The exact oppisite is true however, when a parent spends no time with their kids that is when the flag should rise. That is when we have kids growing up without guidence.

Furthermore

The author is a counselor who has had many cases, and is basing this on her experiences

This tells me that "THE AUTHOR" has issues and wrote this book to deal with their own troubles.

Sounds like HORSESHIT TO ME!
CH
Link Posted: 11/19/2003 11:29:08 AM EDT
[#11]

Quoted:
My GF pretty much raised her son by himself from the time he was 3.  At 6, she gave him an alarm clock and told him what time he had to get up and get ready to go to school.  She expected him to pull his own weight from the get go, explaining, "my job is to work and make money so we can live in a nice house and have food to eat...your job is to go to school, behave, and stay out of trouble."

He's now a senior at VA Tech studying Aerospace Engineering (yes, he's a rocket scientist lol).  He got nominated and accepted to the Naval Academy, but horrific eyesight kept him out; it was his dream to go there, but nothing we could do could budge the Navy on the eyes, so he went to Tech.  

He's never caused any trouble...except for the whole motorcycle saga  last year...doesn't do drugs, doesn't drink too much, and will probably marry his steady girl friend of the last 2 years when he gets out of college.  

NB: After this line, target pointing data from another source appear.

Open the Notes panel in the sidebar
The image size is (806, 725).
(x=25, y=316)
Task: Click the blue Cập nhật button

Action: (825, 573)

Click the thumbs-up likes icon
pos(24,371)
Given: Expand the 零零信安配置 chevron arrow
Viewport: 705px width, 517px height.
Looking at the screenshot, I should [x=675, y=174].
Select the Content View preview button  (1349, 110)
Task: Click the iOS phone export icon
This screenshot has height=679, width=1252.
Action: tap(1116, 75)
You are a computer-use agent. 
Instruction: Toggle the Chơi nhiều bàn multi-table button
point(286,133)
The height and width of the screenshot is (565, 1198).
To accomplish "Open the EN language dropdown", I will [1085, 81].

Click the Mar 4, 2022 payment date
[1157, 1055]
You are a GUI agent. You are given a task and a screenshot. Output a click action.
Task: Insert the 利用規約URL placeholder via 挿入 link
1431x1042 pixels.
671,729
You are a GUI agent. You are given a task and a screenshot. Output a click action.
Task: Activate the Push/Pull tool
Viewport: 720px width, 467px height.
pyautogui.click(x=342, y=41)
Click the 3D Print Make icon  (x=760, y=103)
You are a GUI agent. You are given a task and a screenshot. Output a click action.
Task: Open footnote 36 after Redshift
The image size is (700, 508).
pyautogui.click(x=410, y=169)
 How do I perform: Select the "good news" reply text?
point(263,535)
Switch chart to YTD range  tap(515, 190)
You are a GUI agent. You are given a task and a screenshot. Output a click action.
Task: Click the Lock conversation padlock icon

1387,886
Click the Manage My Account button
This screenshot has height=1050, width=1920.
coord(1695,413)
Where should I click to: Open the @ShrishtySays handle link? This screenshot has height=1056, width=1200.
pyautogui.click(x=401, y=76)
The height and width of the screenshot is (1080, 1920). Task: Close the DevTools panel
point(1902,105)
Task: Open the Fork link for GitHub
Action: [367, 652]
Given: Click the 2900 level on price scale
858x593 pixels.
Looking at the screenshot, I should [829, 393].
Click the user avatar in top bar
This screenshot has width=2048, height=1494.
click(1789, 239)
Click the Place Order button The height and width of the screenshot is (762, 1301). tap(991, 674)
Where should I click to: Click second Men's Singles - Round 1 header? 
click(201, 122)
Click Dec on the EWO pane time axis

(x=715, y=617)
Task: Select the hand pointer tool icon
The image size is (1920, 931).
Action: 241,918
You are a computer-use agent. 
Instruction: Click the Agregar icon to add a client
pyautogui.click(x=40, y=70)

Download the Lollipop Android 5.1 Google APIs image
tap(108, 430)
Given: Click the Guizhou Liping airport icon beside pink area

He's 6' 4", and did crew in high school...I know he could kick MY ass now lol. He's anything BUT a mama's boy, a real leader, not a follower. He would have been as asset to the Navy had he gone to the Academy.  




that sounds like a really healthy relationship, but it doesn't refute the point being brought up.

treating kids like adults (ie expecting them to take responsibilities seriously and 'pull their own weight') is a good thing and that term is used incorrectly by the author.

i think they mean 'treating kids like adult friends' is harmful.  buddies is fine, dropping your f'ed up life in their lap is not.  sh!t, i think treating your adult friends as a sounding board ain't a good relationship either.